-------- Data to process --------

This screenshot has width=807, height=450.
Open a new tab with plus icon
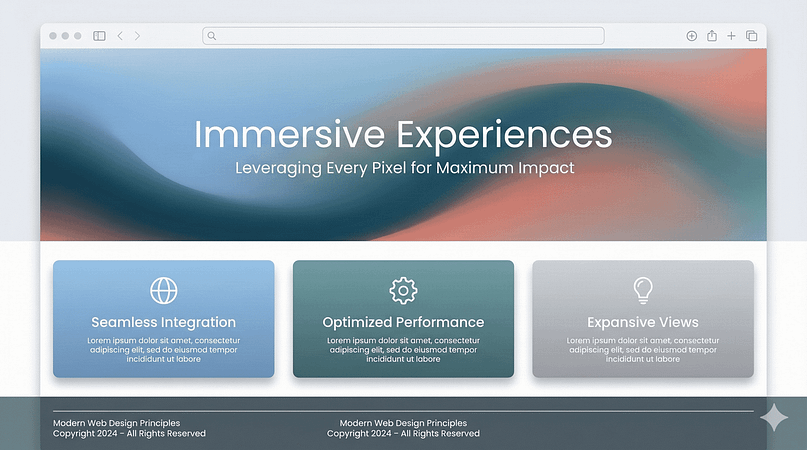tap(731, 36)
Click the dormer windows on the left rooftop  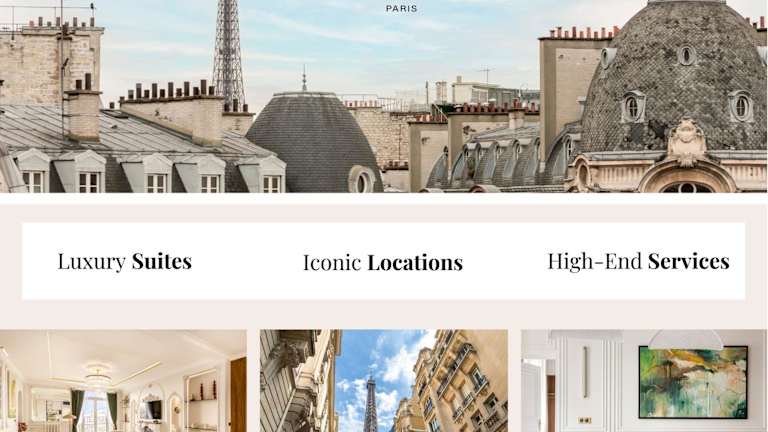[x=147, y=172]
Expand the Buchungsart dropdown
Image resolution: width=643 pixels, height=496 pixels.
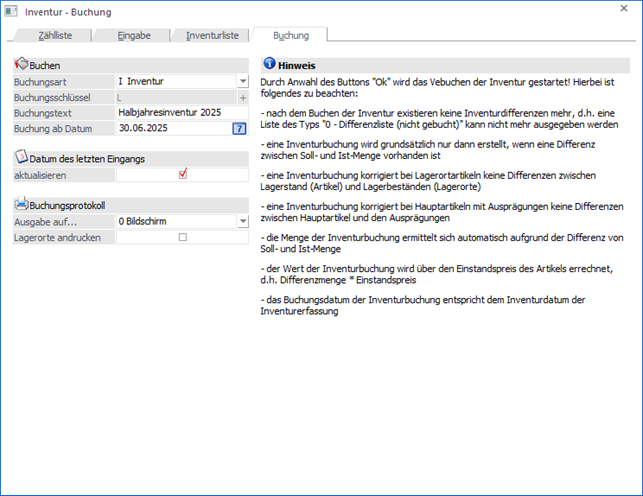242,82
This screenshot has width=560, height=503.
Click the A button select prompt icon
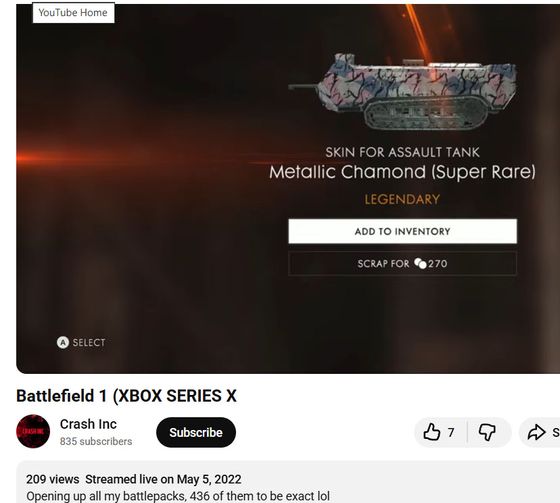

--------

Required work =>
Retype only the lines above from the one with "Expand the Buchungsart dropdown" through the last, both ends included, keeping every picture out of the copy.

Your solution =>
Expand the Buchungsart dropdown
Image resolution: width=643 pixels, height=496 pixels.
242,82
This screenshot has width=560, height=503.
Click the A button select prompt icon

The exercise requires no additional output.